>>>>>

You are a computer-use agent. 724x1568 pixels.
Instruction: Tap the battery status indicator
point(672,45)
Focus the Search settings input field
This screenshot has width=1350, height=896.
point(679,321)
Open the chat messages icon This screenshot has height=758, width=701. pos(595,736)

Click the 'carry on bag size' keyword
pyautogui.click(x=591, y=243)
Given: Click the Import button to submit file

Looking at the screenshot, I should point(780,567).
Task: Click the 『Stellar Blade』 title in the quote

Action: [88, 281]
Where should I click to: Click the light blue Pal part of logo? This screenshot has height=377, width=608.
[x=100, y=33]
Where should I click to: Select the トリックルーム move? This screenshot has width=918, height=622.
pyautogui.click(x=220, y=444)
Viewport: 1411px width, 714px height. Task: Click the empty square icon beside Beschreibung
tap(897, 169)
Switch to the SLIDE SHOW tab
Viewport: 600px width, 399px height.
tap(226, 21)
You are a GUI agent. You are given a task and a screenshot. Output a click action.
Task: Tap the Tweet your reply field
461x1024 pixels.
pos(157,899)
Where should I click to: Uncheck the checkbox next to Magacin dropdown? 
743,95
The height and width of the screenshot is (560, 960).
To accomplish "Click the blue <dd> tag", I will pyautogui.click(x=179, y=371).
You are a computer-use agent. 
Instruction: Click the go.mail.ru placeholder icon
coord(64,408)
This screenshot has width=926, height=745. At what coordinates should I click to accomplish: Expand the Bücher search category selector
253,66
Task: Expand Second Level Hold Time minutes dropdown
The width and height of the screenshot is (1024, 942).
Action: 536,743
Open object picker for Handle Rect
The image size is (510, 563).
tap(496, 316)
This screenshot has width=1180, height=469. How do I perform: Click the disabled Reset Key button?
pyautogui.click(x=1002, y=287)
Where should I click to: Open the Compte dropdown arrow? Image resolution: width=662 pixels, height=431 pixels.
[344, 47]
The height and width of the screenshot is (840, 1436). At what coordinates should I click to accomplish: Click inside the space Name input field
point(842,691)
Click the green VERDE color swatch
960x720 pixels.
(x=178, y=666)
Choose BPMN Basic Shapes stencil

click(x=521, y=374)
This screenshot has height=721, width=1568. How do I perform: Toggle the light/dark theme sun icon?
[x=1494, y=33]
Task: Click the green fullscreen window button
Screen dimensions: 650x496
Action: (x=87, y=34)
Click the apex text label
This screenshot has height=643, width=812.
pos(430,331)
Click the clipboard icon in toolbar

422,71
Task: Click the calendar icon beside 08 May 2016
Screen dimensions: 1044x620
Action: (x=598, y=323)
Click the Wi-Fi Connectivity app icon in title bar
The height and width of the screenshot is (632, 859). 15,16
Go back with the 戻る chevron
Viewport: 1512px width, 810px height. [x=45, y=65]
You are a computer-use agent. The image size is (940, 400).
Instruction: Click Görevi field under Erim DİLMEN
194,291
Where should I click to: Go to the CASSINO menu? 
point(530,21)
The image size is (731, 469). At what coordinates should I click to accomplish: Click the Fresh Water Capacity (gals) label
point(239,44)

<<<<<

[PROBLEM REQUIREMENTS] Word for word, reproduce the listing from its first line through the line that has "Open the chat" in it, and go no further.

[RESPONSE]
You are a computer-use agent. 724x1568 pixels.
Instruction: Tap the battery status indicator
point(672,45)
Focus the Search settings input field
This screenshot has width=1350, height=896.
point(679,321)
Open the chat messages icon This screenshot has height=758, width=701. pos(595,736)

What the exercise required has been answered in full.